– Простите, ваше сиятельство, но…
– Что?
– Можно ли возразить вам?
– Что ж, возражай, я послушаю.
– Не в том вы ищите успокоения души, простите.
– А в чем же надо его искать?
– В делах, хозяин, в добрых деяниях, господин граф.
– А точнее?
– Простите, ваше сиятельство, но ведь духовенство это…
– Что?
– Ну…
– Не нукай, не лошадь погоняешь. Говори, раз начал.
– Всякие попы, монахи… лишь немного наберется среди них таких, которые искренне чтят бога.
– А! Вот, куда ты клонишь!
– Да, ваше сиятельство. Большинство же хапуги, которые рады будут поживиться вашими деньгами, а молится…
– И думать забудут! А вообще то, ты прав. Но тогда, может, раздать все бедным? Только, чтобы они обязательно знали, кому обязаны своим благополучием!
– А может лучше, господин, вернуть кое-кому достойный образ жизни?
– Ты это о ком? – граф подозрительно поглядел на писаря.
– О вашем племяннике, ваше сиятельство.
– И ты посмел мне напомнить об этом недоумке?! – граф возмутился и по-обыкновению вскочил с кресла. – Ты посмел?!

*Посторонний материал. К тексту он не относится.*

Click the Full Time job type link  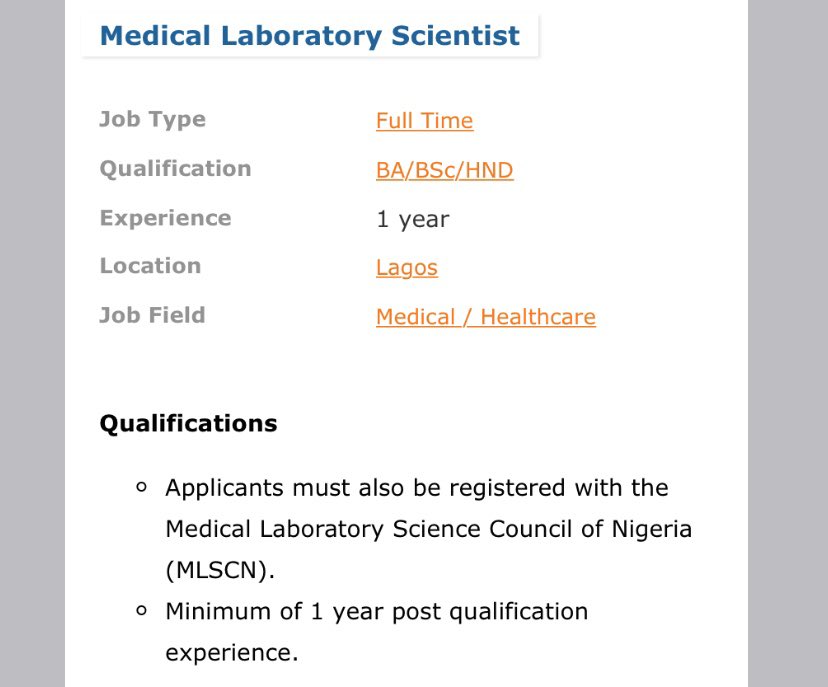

Писарь вздрогнул и хотя его классические, благородные и красивые черты лица никак не выдавали в нем трусости, он все же не осмелился защищаться.
В конце концов, старый граф утихомирился сам и довольно-таки быстро. Следует заметить, что он никогда долго не пребывал в одном и том же расположении духа и если миг назад он злился, то теперь был совершенно спокоен, а если теперь был совершенно спокоен, то через секунду мог снова воспламениться от любого неосторожного слова.

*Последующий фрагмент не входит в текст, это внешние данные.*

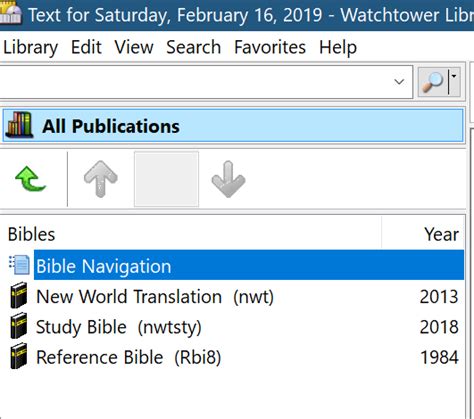Click the New World Translation book icon
Viewport: 474px width, 419px height.
[x=19, y=295]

– Ладно, уж! – великодушно выдохнул старик из своих огромных легких. – Так, что ты мне хочешь сказать про этого болвана?
Казалось, писарь обрадовался этому вопросу. По губам его, тонким и изящным, скользнула светлая улыбка.
– Господин мой, не завещайте своего богатства духовенству. На всех бедных его тоже не хватит, да к тому же племянник ваш и вся его семья, самые настоящие бедняки. Не богаче тех, кто по улицам слоняется, да милостыню просит. Вы понимаете меня, хозяин? Вы совершите поистине доброе деяние, если завещаете все своей же семье, ведь ваш род еще может продолжиться?
– Черта с два! У него одни девки!
– Но ваш племянник еще молод…
– Что ты называешь молодостью? Тридцать восемь лет? Ха-ха! Молодой! Считай, ему уже сорок, да у него пять девок, а в карманах дыра!
– Это дело поправимое, хозяин, – вкрадчиво приговаривал Антон.
– Ничего он не получит и баста! – граф вдруг со всей силой стукнул кулаком по столику, так, что едва не опрокинулась чернильница, которую принес с собой писарь.
– Ваше сиятельство, а если у него родится сын в скором времени?
– Что? Шестой ребенок? Слыхал я про его жену, говорят, что она не блещет здоровьем. Вряд ли. Скорее, мертвого родит.
– Не обязательно, ваше сиятельство. Девочки то здоровехонькие.
– Ну, а на мальчишку, как назло, напасть обрушится! – не унимался граф, словно желая убедить в этом и самого себя.
Но писарь не сдавался.
– Ваше сиятельство, дайте господину Герману еще один шанс. Ведь вы от этого ровным счетом ничего не потеряете. Я при вас уже с четверть века и мне жаль, что род графов Крамольных может прекратиться, в то время как если у вашего племянника родится к январю сын…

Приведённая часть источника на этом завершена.